[Records from a dataset]

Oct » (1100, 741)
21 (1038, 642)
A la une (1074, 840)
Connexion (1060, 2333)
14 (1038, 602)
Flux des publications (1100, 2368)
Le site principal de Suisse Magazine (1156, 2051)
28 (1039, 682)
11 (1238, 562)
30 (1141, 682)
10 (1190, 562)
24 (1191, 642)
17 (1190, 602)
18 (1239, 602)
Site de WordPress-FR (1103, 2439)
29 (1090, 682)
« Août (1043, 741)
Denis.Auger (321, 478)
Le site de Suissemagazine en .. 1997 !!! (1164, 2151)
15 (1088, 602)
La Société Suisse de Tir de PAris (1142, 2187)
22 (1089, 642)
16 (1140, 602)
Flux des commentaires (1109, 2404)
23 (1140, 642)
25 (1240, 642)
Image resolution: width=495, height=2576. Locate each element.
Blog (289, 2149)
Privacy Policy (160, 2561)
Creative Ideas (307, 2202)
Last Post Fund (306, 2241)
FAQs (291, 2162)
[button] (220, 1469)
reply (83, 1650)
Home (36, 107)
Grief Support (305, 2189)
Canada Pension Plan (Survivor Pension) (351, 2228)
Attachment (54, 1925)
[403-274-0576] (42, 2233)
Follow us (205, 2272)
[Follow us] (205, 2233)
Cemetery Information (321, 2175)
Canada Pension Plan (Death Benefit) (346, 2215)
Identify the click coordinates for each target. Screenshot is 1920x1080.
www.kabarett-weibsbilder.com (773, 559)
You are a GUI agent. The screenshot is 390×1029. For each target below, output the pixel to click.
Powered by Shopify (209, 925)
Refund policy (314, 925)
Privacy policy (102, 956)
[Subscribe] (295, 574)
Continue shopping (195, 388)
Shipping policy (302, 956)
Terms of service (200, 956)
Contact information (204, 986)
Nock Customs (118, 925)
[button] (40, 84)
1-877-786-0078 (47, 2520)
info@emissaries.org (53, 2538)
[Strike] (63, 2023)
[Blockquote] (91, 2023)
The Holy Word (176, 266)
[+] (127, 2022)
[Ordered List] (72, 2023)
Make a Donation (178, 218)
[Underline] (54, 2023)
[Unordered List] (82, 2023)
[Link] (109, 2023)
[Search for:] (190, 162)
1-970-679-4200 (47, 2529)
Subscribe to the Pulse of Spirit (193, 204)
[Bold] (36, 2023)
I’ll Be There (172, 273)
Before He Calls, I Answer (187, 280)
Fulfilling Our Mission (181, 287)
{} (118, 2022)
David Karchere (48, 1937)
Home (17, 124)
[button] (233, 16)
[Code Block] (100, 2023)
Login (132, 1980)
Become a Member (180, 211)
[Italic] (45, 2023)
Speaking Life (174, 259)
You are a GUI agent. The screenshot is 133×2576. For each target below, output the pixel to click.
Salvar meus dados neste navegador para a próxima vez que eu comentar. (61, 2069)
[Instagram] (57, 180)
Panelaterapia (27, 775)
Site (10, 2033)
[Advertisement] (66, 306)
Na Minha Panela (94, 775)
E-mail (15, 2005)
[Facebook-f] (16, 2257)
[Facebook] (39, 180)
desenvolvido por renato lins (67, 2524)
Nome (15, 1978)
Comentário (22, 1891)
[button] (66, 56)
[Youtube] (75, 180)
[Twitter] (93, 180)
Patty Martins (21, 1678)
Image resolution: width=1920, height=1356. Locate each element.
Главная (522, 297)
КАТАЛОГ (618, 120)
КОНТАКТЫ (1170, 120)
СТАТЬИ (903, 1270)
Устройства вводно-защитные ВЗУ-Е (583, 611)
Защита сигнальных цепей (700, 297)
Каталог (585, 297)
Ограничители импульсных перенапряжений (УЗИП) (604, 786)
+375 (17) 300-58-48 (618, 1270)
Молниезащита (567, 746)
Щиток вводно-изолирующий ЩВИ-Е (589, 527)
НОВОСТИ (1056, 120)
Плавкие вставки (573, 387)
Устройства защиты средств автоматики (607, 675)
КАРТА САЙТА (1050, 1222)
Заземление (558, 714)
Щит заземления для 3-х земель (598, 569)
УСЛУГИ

> Exercise requirements: Looking at the records above, return exactly the lines from the line with "29 (1090, 682)" to the line with "Continue shopping (195, 388)", both ends included.

> Final answer:
29 (1090, 682)
« Août (1043, 741)
Denis.Auger (321, 478)
Le site de Suissemagazine en .. 1997 !!! (1164, 2151)
15 (1088, 602)
La Société Suisse de Tir de PAris (1142, 2187)
22 (1089, 642)
16 (1140, 602)
Flux des commentaires (1109, 2404)
23 (1140, 642)
25 (1240, 642)
Image resolution: width=495, height=2576. Locate each element.
Blog (289, 2149)
Privacy Policy (160, 2561)
Creative Ideas (307, 2202)
Last Post Fund (306, 2241)
FAQs (291, 2162)
[button] (220, 1469)
reply (83, 1650)
Home (36, 107)
Grief Support (305, 2189)
Canada Pension Plan (Survivor Pension) (351, 2228)
Attachment (54, 1925)
[403-274-0576] (42, 2233)
Follow us (205, 2272)
[Follow us] (205, 2233)
Cemetery Information (321, 2175)
Canada Pension Plan (Death Benefit) (346, 2215)
Identify the click coordinates for each target. Screenshot is 1920x1080.
www.kabarett-weibsbilder.com (773, 559)
You are a GUI agent. The screenshot is 390×1029. For each target below, output the pixel to click.
Powered by Shopify (209, 925)
Refund policy (314, 925)
Privacy policy (102, 956)
[Subscribe] (295, 574)
Continue shopping (195, 388)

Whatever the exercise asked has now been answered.